Writing was not the only thing that presented Wilde with difficulties. Two years’ hard labour had so enervated him that he now found sustained and intense periods of reading a trial. ‘If I . . . read,’ he said, ‘a book that makes, as all fine books do, a direct claim on me, a direct appeal, an intellectual challenge of any kind, I am utterly exhausted in the evening, and often sleep badly.’8 Wilde had always read with his body as well as his soul and now his body was no longer up to the task.

At the beginning of 1898 Wilde was forced to part from Douglas by Constance, who threatened to stop the allowance she paid him if they continued to live together. Bosie’s mother assailed her son with similar financial threats. In any case, there had been the usual theatrical ructions between the pair, and their Naples reunion probably failed to live up to their expectations. Douglas departed first, leaving Wilde alone with his library in the Villa Giudice. When the time came for Wilde to go, he left his books there. ‘My friends,’ he later remarked, apropos of the volumes he had been given on his release from prison, ‘presented me with a box full of beautiful books – Keats, and so on. They are at Naples. There they lie’.9

When Wilde closed the front door of the Villa Giudice on his golden books, he was shutting tight the portal to his past and the doorway to what was, and had always been, his true home. In his youth, he had frequently moved between cities and residences, but he had always carried his books with him. Wilde was also closing the door on his future as a writer. Without the inspiration and the physical proximity of books, there was no way that an author such as he was would ever write again.

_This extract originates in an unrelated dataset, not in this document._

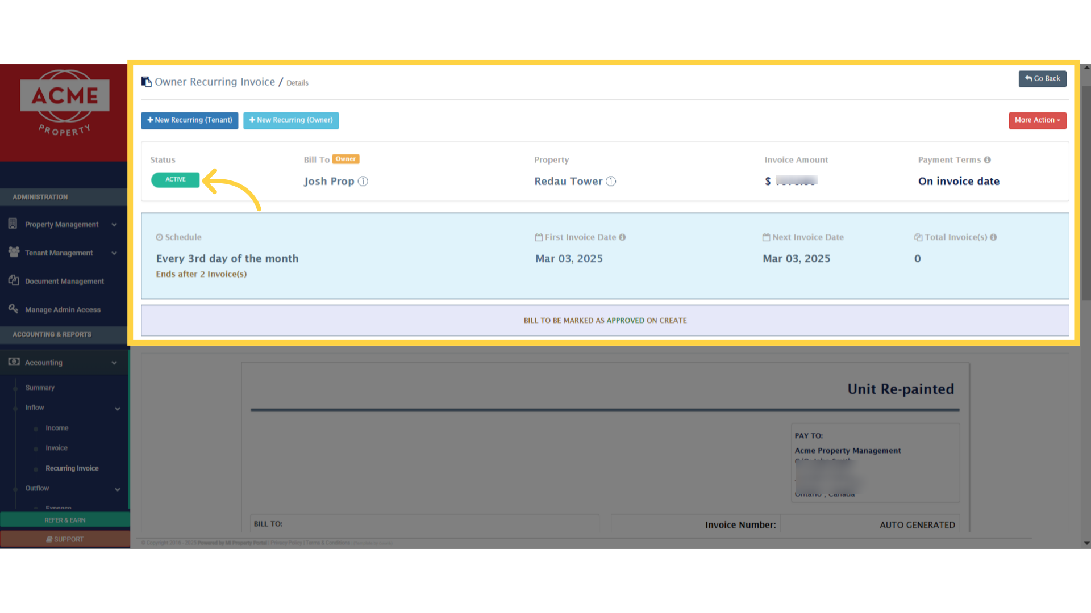Click the Property Management building icon
Viewport: 1091px width, 613px height.
(x=13, y=224)
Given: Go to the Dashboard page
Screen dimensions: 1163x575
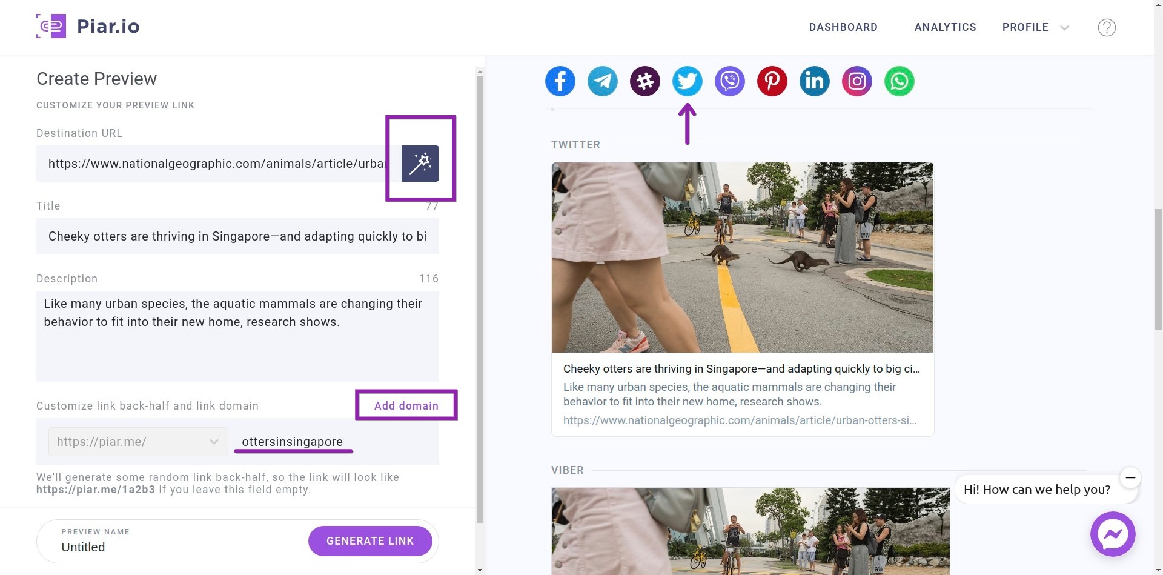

Lines from The Tempest come to mind. At the end of the play the half-man, half-beast, Caliban, urges his fellow conspirators to steal the books of Prospero, his tyrannical master:

. . . Remember,

First to posses his books; for without them

He’s but a sot, as I am, nor hath not

One spirit to command.

 

* With his recently acquired proficiency in Italian, it is also likely that Wilde purchased several works of Italian literature at Naples. He certainly acquired La citta morta [The Dead City] a play by Gabriele D’Annunzio.3 In this rather portentous drama two modern day Italian couples visit the ruins of Argos where, according to Aeschylus’s play, King Agamemnon met his bloody fate at the hands of Clytemnestra (Wilde himself had visited the site during his 1877 tour of Greece). The characters are vouchsafed terrible visions of the events that took place at Agamemnon’s court, as the ancient past intermittently breaks through the fabric of the present.

* After a few moments the journalist realised that the figure was a hallucination: the image of a golden statue of Apollo on a nearby building had somehow been projected into the air and then refracted by the rays of the afternoon sun. Yet this did not dispel the magic of the moment and, ever after, whenever the journalist met Wilde, he always ‘saw’ the golden angel in his mind’s eye.